- Written request: Copy word for word the lines below that begin with the line containing "Image resolution: width=1568 pixels, height=697" and end with the line containing "so click(x=53, y=351).", including both of those lines.

## Start Supplied data

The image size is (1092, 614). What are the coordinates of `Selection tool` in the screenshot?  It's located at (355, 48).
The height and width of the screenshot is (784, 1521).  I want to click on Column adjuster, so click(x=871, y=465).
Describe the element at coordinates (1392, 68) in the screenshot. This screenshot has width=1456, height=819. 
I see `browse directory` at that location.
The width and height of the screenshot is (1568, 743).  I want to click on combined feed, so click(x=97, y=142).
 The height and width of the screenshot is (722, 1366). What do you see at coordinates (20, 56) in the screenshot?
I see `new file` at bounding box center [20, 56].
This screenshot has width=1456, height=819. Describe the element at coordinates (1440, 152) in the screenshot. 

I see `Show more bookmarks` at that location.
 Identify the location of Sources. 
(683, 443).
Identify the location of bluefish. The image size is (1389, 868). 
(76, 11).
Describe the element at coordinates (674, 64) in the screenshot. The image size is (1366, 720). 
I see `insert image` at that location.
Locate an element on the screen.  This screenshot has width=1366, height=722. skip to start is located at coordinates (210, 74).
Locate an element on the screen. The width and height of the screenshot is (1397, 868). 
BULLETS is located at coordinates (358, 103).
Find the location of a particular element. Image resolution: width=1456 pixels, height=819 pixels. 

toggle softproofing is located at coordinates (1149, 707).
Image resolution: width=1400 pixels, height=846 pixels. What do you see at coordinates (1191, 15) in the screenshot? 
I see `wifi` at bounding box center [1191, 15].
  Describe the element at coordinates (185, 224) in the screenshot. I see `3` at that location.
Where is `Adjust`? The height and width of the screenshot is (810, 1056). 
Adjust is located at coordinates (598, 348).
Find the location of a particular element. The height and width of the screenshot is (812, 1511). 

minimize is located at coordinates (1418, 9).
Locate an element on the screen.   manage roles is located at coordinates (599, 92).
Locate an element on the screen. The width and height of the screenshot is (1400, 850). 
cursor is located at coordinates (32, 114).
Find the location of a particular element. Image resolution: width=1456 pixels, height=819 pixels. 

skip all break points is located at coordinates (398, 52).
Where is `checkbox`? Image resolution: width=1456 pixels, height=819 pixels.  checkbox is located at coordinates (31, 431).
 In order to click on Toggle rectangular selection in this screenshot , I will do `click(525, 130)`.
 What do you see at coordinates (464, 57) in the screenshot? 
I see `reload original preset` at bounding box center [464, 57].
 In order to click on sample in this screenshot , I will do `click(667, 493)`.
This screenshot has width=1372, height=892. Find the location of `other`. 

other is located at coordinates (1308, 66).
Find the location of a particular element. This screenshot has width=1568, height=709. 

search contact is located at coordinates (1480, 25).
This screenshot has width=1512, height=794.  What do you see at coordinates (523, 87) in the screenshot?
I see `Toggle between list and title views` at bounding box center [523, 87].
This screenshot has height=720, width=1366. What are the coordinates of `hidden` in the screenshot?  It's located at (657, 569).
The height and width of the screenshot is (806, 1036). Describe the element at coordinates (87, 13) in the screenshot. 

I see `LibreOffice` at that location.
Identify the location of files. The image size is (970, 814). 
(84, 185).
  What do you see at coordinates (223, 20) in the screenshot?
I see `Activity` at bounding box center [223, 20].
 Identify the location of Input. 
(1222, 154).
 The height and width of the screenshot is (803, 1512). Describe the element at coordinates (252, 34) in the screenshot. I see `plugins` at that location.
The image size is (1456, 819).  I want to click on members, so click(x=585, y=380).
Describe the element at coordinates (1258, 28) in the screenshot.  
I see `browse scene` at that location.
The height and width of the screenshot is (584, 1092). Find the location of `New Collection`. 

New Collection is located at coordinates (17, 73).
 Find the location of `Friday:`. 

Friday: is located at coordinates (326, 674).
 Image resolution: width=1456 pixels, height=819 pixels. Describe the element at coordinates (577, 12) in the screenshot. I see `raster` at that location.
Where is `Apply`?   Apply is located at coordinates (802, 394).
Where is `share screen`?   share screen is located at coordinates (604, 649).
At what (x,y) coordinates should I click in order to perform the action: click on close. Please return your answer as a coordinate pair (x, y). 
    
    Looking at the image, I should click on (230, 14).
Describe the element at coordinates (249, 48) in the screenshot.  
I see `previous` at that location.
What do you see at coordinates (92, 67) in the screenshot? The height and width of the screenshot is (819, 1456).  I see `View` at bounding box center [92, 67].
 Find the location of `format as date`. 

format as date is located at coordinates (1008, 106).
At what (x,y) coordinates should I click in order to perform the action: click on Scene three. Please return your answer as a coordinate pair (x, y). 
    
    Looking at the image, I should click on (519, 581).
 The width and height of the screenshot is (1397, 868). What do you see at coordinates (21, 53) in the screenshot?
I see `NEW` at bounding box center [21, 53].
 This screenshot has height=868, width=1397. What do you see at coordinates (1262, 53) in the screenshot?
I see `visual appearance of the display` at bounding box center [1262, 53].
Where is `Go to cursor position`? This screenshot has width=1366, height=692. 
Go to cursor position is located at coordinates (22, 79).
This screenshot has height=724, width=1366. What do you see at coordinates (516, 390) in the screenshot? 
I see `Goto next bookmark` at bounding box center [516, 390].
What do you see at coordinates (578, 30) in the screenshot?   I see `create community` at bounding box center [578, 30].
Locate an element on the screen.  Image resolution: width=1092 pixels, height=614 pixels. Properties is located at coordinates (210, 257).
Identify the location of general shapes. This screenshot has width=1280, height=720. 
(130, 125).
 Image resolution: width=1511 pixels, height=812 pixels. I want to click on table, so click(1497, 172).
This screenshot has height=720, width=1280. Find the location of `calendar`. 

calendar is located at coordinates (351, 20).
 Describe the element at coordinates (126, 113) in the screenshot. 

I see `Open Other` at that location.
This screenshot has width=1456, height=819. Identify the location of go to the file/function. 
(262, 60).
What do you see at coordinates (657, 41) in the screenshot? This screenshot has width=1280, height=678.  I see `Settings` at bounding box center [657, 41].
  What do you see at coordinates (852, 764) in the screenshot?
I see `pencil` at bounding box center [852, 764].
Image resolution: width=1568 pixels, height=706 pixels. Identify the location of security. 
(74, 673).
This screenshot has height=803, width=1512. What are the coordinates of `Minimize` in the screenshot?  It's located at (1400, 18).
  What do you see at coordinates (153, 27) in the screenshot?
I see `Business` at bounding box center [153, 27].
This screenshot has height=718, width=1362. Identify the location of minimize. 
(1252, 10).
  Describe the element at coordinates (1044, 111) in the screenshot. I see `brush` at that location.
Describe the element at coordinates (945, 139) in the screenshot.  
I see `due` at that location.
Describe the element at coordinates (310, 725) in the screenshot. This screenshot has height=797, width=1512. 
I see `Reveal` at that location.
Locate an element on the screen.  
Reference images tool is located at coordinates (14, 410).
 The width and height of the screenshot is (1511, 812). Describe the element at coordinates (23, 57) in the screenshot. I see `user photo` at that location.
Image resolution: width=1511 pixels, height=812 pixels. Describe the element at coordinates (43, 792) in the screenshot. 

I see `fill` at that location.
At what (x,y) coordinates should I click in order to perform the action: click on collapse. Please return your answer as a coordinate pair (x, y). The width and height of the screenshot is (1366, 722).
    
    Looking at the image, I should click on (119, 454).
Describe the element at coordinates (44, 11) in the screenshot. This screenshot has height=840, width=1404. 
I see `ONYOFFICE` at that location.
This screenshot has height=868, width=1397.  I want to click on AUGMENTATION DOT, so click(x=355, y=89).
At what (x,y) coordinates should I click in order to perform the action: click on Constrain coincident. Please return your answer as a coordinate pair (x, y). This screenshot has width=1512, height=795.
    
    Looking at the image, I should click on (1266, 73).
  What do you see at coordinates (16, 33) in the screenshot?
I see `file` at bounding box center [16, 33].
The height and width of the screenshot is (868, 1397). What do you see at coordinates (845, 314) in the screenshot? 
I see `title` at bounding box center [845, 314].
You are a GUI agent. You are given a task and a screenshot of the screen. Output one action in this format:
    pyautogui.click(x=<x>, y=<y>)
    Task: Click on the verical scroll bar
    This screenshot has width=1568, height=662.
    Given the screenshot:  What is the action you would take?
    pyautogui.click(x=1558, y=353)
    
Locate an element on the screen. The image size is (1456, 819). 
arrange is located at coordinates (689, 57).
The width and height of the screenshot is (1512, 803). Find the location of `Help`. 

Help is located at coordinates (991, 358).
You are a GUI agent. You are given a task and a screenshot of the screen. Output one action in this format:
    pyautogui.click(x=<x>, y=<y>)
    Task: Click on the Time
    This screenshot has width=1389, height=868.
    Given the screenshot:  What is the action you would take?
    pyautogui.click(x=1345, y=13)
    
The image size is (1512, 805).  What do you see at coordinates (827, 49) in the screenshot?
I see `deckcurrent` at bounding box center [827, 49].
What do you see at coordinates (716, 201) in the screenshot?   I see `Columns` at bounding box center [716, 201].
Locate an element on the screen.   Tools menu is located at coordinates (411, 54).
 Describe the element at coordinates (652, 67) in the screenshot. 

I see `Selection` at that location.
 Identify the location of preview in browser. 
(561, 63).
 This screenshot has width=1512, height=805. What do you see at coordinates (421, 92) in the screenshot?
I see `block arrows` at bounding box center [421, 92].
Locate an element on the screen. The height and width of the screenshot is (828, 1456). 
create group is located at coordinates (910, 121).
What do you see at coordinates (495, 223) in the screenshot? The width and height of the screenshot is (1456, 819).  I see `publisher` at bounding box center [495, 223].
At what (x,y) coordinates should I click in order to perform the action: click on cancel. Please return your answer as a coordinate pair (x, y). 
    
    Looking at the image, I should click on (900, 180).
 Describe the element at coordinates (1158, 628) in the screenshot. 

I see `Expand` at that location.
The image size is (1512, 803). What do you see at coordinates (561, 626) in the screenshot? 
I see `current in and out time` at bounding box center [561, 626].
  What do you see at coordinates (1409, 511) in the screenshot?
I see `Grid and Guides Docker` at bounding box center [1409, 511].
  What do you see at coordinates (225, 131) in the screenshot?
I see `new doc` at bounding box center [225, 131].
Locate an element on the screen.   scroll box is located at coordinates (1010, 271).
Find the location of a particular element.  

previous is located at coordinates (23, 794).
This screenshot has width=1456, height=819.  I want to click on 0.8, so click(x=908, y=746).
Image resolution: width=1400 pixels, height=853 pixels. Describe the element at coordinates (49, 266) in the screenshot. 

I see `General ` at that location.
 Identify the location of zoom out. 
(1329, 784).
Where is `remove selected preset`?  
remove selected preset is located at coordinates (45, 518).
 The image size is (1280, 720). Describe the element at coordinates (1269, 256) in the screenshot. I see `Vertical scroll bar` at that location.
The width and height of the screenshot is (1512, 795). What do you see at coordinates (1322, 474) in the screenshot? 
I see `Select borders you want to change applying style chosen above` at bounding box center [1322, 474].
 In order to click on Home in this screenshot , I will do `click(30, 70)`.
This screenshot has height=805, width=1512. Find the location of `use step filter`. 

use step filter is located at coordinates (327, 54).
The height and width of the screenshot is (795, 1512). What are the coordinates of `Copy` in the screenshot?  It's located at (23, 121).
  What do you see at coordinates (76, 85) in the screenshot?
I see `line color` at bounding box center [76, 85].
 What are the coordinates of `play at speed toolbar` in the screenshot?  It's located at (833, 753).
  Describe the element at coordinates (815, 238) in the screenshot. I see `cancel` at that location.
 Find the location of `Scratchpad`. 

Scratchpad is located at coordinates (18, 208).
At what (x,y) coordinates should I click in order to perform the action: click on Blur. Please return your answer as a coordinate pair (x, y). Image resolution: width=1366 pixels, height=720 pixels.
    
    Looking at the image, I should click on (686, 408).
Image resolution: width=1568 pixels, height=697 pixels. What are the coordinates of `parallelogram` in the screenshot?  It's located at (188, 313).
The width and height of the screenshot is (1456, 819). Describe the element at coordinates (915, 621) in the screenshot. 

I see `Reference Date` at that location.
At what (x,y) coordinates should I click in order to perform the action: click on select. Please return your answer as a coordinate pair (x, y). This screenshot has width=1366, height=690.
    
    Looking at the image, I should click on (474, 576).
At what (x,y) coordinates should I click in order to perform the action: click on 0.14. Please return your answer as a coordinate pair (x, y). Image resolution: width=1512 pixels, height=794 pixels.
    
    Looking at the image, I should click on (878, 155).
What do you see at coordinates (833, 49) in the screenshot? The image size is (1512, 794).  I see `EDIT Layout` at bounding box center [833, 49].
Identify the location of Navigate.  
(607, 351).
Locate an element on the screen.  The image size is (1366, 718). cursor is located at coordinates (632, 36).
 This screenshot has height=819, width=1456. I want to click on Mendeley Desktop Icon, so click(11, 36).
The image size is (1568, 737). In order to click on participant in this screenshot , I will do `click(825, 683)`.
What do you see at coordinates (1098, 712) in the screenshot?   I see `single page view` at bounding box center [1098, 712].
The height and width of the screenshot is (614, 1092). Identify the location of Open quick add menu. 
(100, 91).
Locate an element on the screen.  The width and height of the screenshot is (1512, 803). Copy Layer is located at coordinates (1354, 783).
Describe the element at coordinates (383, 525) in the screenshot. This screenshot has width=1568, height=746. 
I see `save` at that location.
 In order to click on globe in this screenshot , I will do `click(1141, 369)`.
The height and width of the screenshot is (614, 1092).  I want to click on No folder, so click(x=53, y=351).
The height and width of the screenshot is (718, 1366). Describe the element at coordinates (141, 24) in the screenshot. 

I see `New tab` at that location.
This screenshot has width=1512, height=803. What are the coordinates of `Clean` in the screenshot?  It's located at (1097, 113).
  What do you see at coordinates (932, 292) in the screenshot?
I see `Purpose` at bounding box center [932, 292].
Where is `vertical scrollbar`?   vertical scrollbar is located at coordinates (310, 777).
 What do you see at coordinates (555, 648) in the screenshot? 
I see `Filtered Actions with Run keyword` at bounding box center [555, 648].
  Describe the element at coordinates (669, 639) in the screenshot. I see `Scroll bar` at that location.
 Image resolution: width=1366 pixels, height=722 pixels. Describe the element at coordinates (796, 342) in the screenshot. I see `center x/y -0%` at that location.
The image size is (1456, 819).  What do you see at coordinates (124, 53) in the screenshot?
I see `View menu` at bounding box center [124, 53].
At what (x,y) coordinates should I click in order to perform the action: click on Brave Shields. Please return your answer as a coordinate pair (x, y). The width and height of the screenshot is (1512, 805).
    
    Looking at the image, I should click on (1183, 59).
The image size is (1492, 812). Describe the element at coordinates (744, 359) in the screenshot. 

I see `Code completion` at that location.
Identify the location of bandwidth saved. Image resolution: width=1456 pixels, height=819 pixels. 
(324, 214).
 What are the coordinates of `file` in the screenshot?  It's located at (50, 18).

## End Supplied data

- Exercise output:
Image resolution: width=1568 pixels, height=697 pixels. What are the coordinates of `parallelogram` in the screenshot?  It's located at (188, 313).
The width and height of the screenshot is (1456, 819). Describe the element at coordinates (915, 621) in the screenshot. 

I see `Reference Date` at that location.
At what (x,y) coordinates should I click in order to perform the action: click on select. Please return your answer as a coordinate pair (x, y). This screenshot has width=1366, height=690.
    
    Looking at the image, I should click on (474, 576).
At what (x,y) coordinates should I click in order to perform the action: click on 0.14. Please return your answer as a coordinate pair (x, y). Image resolution: width=1512 pixels, height=794 pixels.
    
    Looking at the image, I should click on (878, 155).
What do you see at coordinates (833, 49) in the screenshot? The image size is (1512, 794).  I see `EDIT Layout` at bounding box center [833, 49].
Identify the location of Navigate.  
(607, 351).
Locate an element on the screen.  The image size is (1366, 718). cursor is located at coordinates (632, 36).
 This screenshot has height=819, width=1456. I want to click on Mendeley Desktop Icon, so click(11, 36).
The image size is (1568, 737). In order to click on participant in this screenshot , I will do `click(825, 683)`.
What do you see at coordinates (1098, 712) in the screenshot?   I see `single page view` at bounding box center [1098, 712].
The height and width of the screenshot is (614, 1092). Identify the location of Open quick add menu. 
(100, 91).
Locate an element on the screen.  The width and height of the screenshot is (1512, 803). Copy Layer is located at coordinates (1354, 783).
Describe the element at coordinates (383, 525) in the screenshot. This screenshot has width=1568, height=746. 
I see `save` at that location.
 In order to click on globe in this screenshot , I will do `click(1141, 369)`.
The height and width of the screenshot is (614, 1092).  I want to click on No folder, so click(x=53, y=351).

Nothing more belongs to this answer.